Dalle en marbre, trône de Timour à l'entrée du mausolée Gour Emir à Samarcande. |
This morning, Murodkhon, guide and historian, comes to see me in the house of Sobir who opened a gastinitsa (hotel in Russian) in Chorakha district, behind the Registan. I want to ear him about the tapshans.
- When I ask to people to speak to me about the tapshans, they don't have an answer for that. For them, the tapshan is common, as a table or a chair for us, Westerners. I perceive nevertheless that the place of the tapshan is important in the daily life at the Uzbeks. It is present in the street, in the chaïkhani and the houses. They sometimes even prefer to sleep on the tapshan as in their beds. - For me, answers Murodkhon, the chorpoya (he does not use tapshan word), it is my childhood. As soon as it is nice and sunny, after Navruz (first day of the spring and newyear on the Iranian calendar), we bring it out in the garden and we leave the house to live on the chorpoya. We had an immense apple tree at home and the chorpoya was placed under this tree. We were living there not only for the lunch or the dinner, but we were sleeping there too. We had naps there. It was natural to receive the guests there. More than the house, the chorpoya symbolizes the life of the family and the social life. My uncles and the neighbors came in the morning at home for the breakfast with my father who was a kolkhozian. People came together before the sunrise because they left very early to work in the fields.

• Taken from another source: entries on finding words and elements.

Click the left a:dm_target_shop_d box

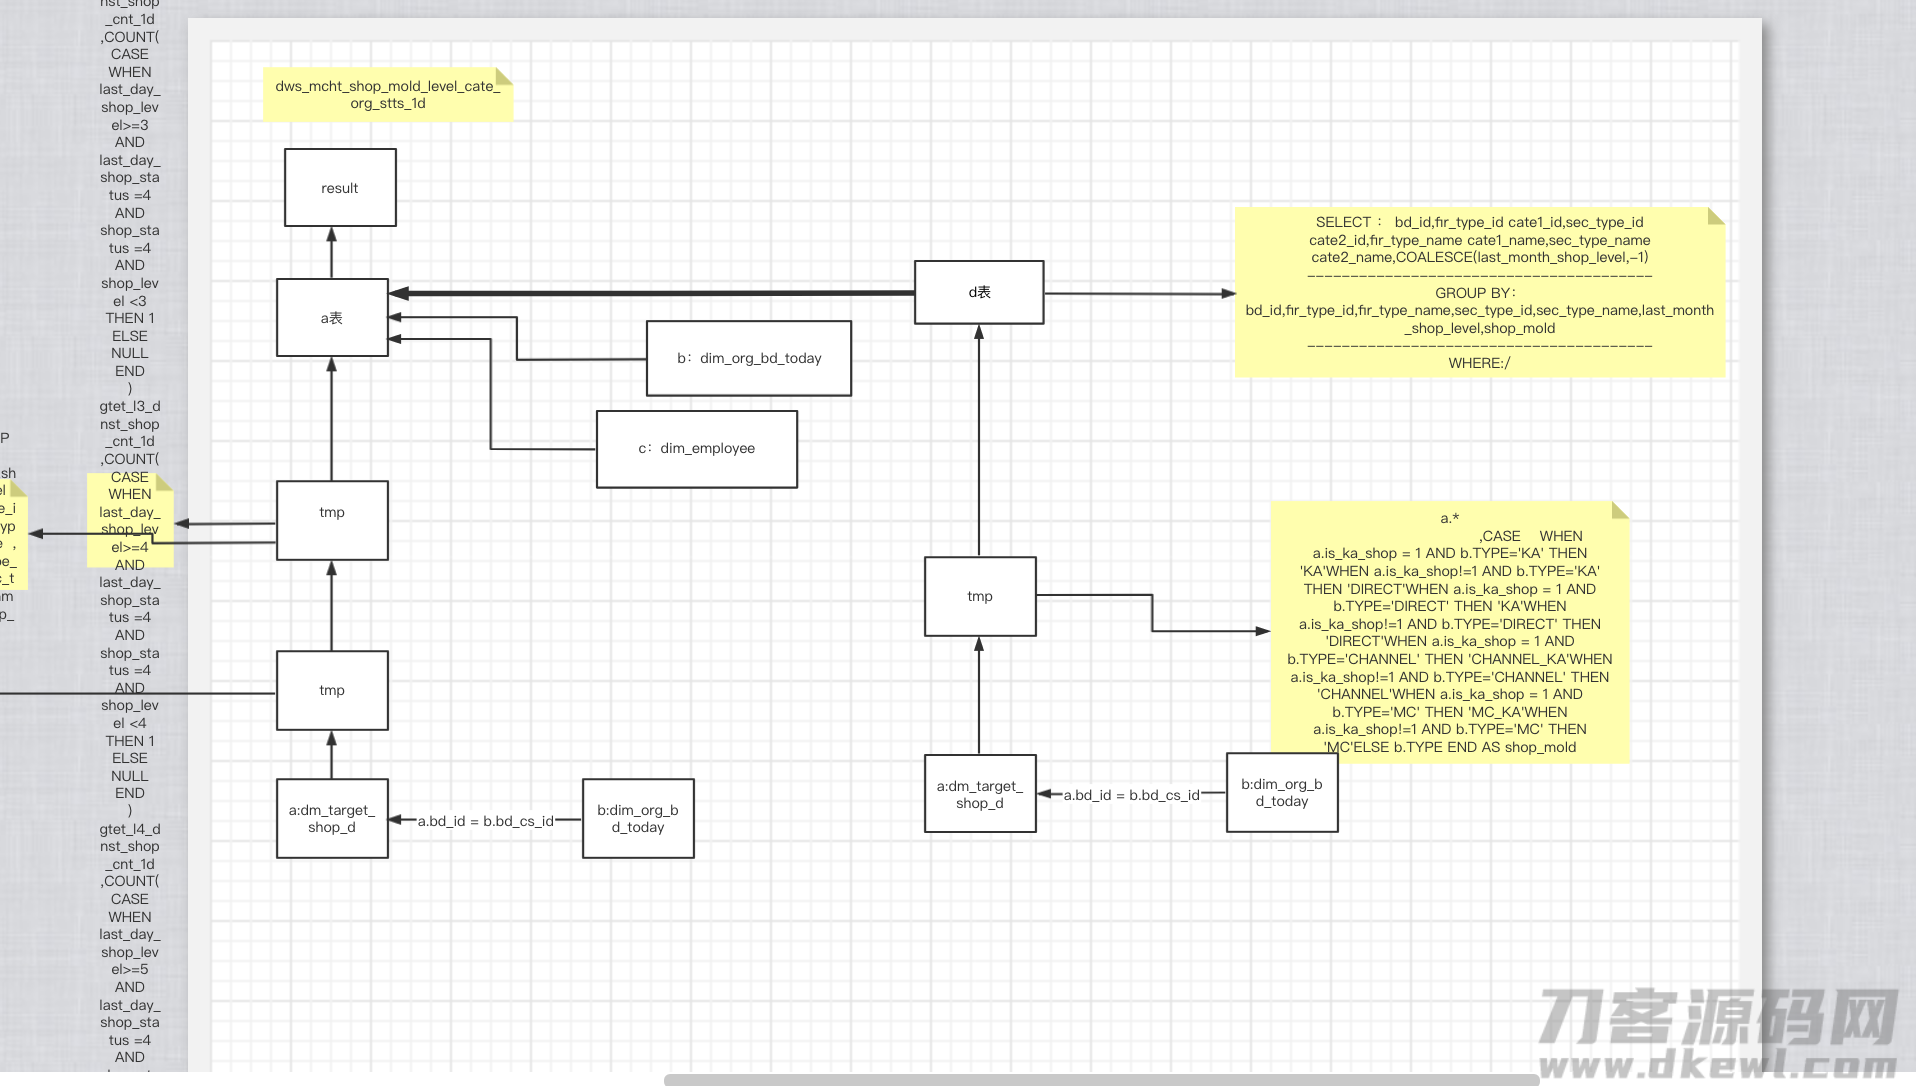pyautogui.click(x=332, y=819)
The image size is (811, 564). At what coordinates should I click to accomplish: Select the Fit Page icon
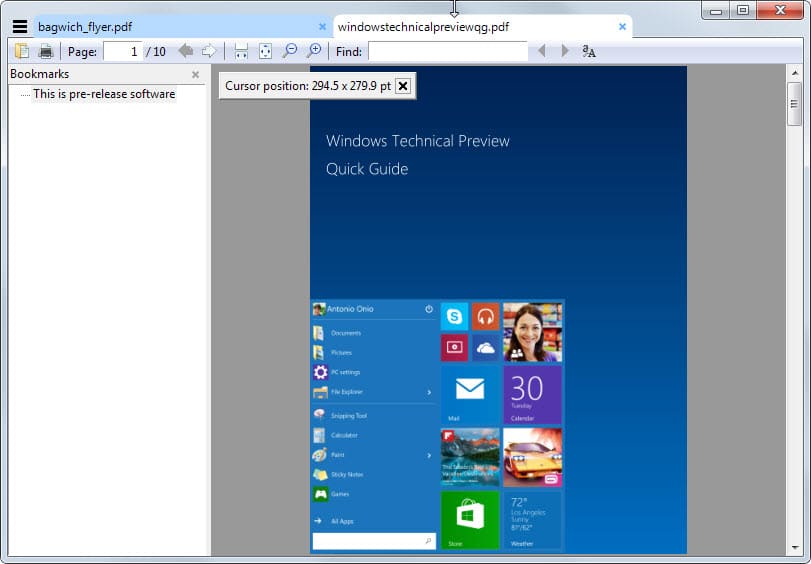tap(265, 51)
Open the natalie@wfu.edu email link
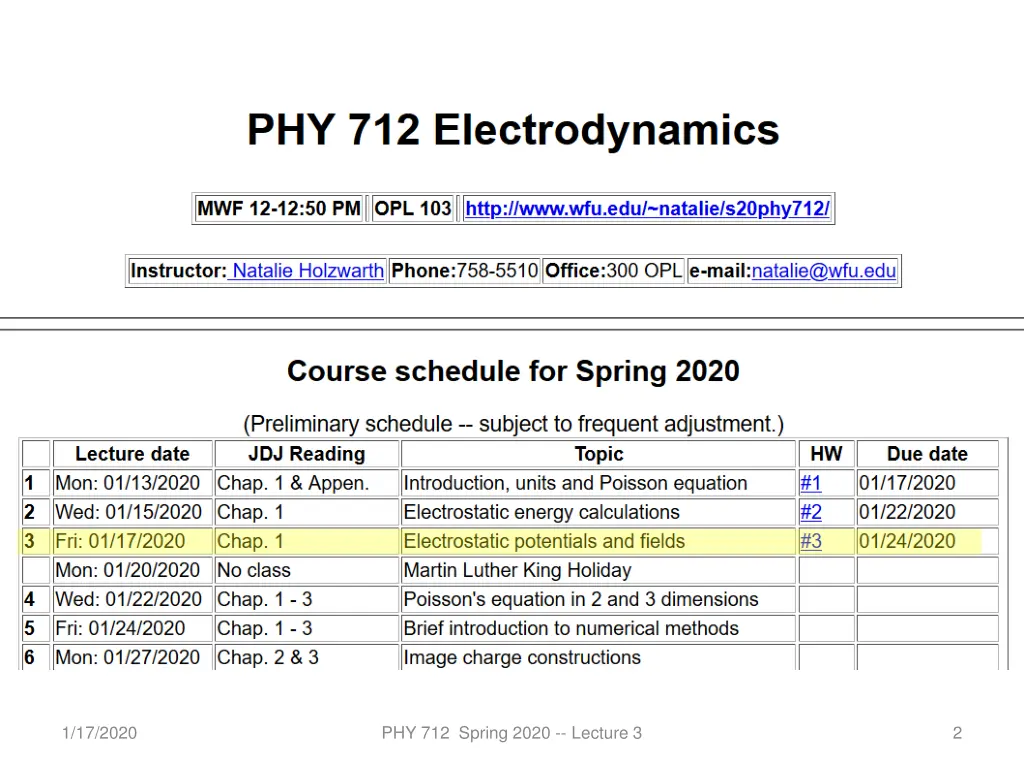This screenshot has height=768, width=1024. (x=824, y=270)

- The tapshan as the symbol of friendliness ?
- The Uzbek cannot live solitarily. The traditional houses are protected by walls but the door is always opened. It is more difficult in big cities like Tashkent to receive people at home but, even there, there is always district chaïkhani and mahalla houses equipped with chorpoyaho. In an apartment, it is impossible to have one but there is often a raised space near a window or the balcony. The chorpoya is associated with the relaxation, the tranquillity and the musing. It is the opposite of the stress. Just by looking a chorpoya, that rests me.
- How old is it ? On miniatures we can see scenes where people seated on kinds of platform.

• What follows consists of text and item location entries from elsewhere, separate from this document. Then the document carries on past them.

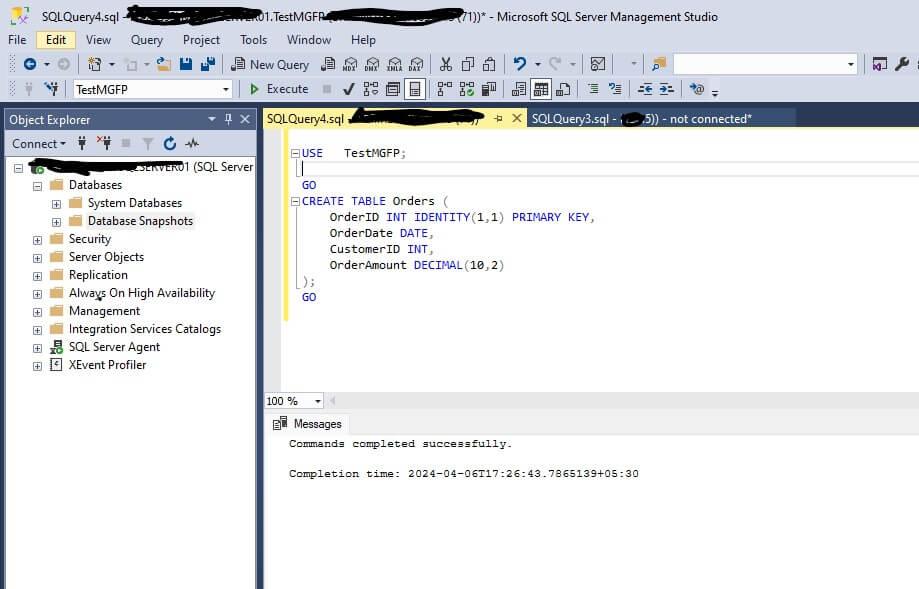
Task: Expand the Security folder node
Action: pos(38,239)
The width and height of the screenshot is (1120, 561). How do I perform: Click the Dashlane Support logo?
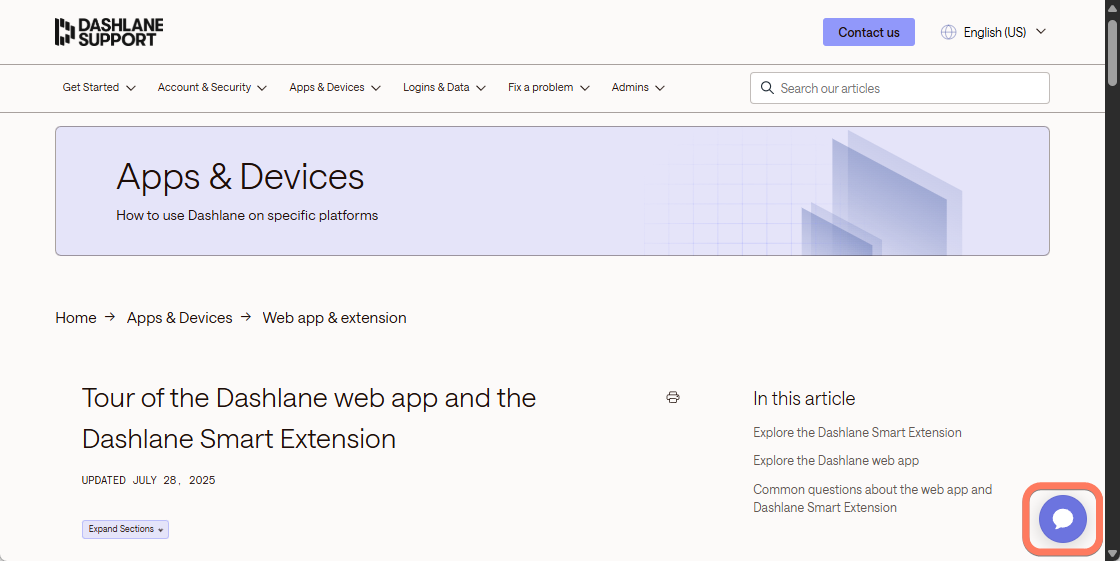point(109,32)
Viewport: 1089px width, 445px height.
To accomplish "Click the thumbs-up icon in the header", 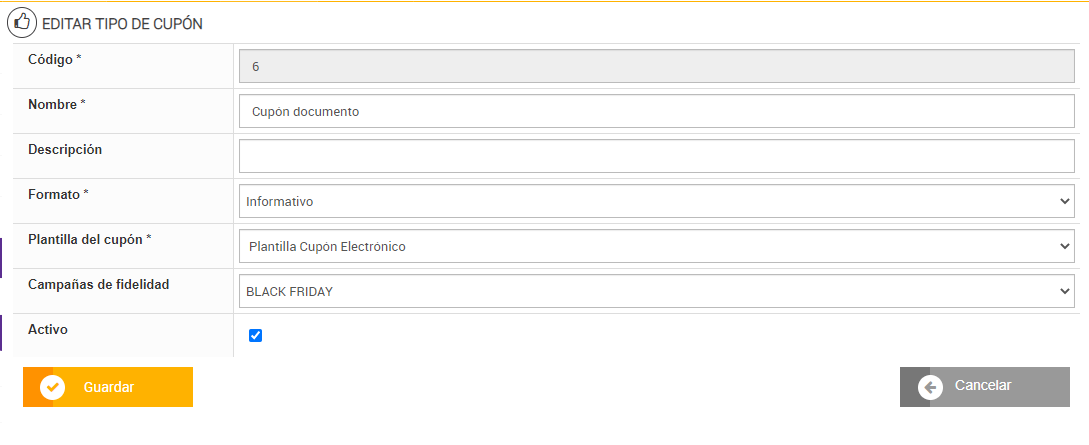I will tap(22, 23).
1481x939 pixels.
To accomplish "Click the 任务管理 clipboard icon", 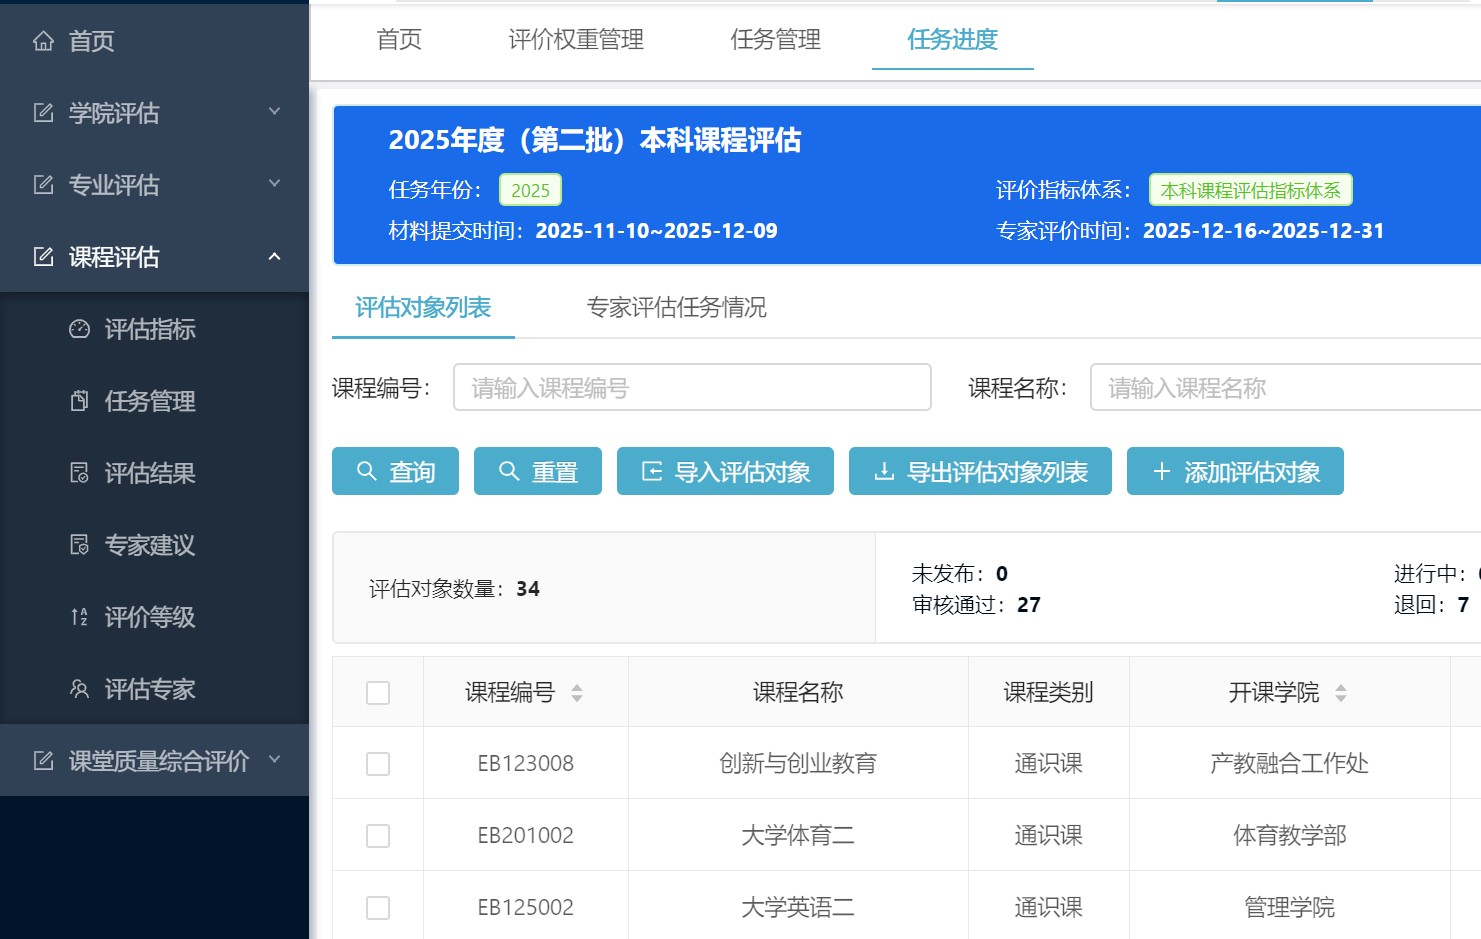I will pyautogui.click(x=79, y=401).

- You are right when you speak about miniatures. There was already something equivalent five or six centuries ago. You doubtless know the Gur Emir mausoleum ? At the right, there is a big marble stone. It was the throne of Timour where he stood on reclining posture on carpets and silk pillows. If you have time to go back to this mausoleum, see this stone. At my grandparents home, there was not yet chorpoya but a raised earth platform. We called it "soupa". This word comes itself from stoupa. - The Buddhist structures which we find in Tibet and Nepal ? How did they arrive here ?

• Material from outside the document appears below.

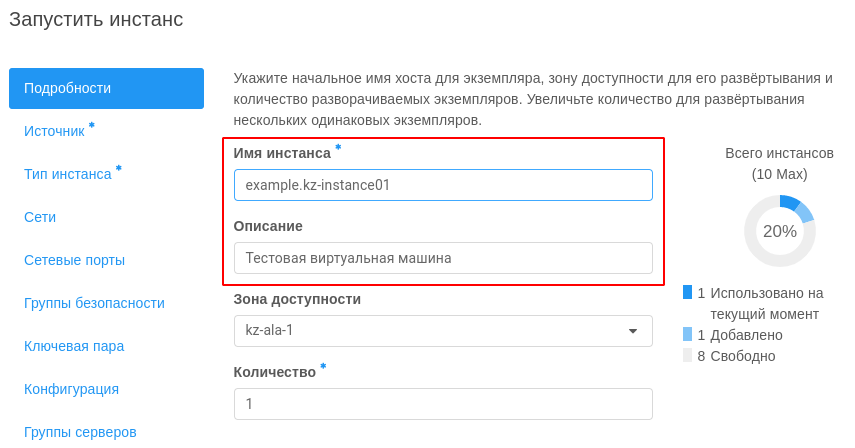Open the Конфигурация step
The width and height of the screenshot is (855, 448).
point(71,390)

- If you go to Dushanbe, visit the big sleeping Buddha of Adjina Tepe. He is at the Museum of Antiquities.
- When I ask to people to speak to me about the tapshans, they don't have an answer for that. For them, the tapshan is common, as a table or a chair for us, Westerners. I perceive nevertheless that the place of the tapshan is important in the daily life at the Uzbeks. It is present in the street, in the chaïkhani and the houses. They sometimes even prefer to sleep on the tapshan as in their beds. - For me, answers Murodkhon, the chorpoya (he does not use tapshan word), it is my childhood. As soon as it is nice and sunny, after Navruz (first day of the spring and newyear on the Iranian calendar), we bring it out in the garden and we leave the house to live on the chorpoya. We had an immense apple tree at home and the chorpoya was placed under this tree. We were living there not only for the lunch or the dinner, but we were sleeping there too. We had naps there. It was natural to receive the guests there. More than the house, the chorpoya symbolizes the life of the family and the social life. My uncles and the neighbors came in the morning at home for the breakfast with my father who was a kolkhozian. People came together before the sunrise because they left very early to work in the fields.
- The tapshan as the symbol of friendliness ?
- The Uzbek cannot live solitarily. The traditional houses are protected by walls but the door is always opened. It is more difficult in big cities like Tashkent to receive people at home but, even there, there is always district chaïkhani and mahalla houses equipped with chorpoyaho. In an apartment, it is impossible to have one but there is often a raised space near a window or the balcony. The chorpoya is associated with the relaxation, the tranquillity and the musing. It is the opposite of the stress. Just by looking a chorpoya, that rests me.
- How old is it ? On miniatures we can see scenes where people seated on kinds of platform.
- You are right when you speak about miniatures. There was already something equivalent five or six centuries ago. You doubtless know the Gur Emir mausoleum ? At the right, there is a big marble stone. It was the throne of Timour where he stood on reclining posture on carpets and silk pillows. If you have time to go back to this mausoleum, see this stone. At my grandparents home, there was not yet chorpoya but a raised earth platform. We called it "soupa". This word comes itself from stoupa. - The Buddhist structures which we find in Tibet and Nepal ? How did they arrive here ?
- If you go to Dushanbe, visit the big sleeping Buddha of Adjina Tepe. He is at the Museum of Antiquities.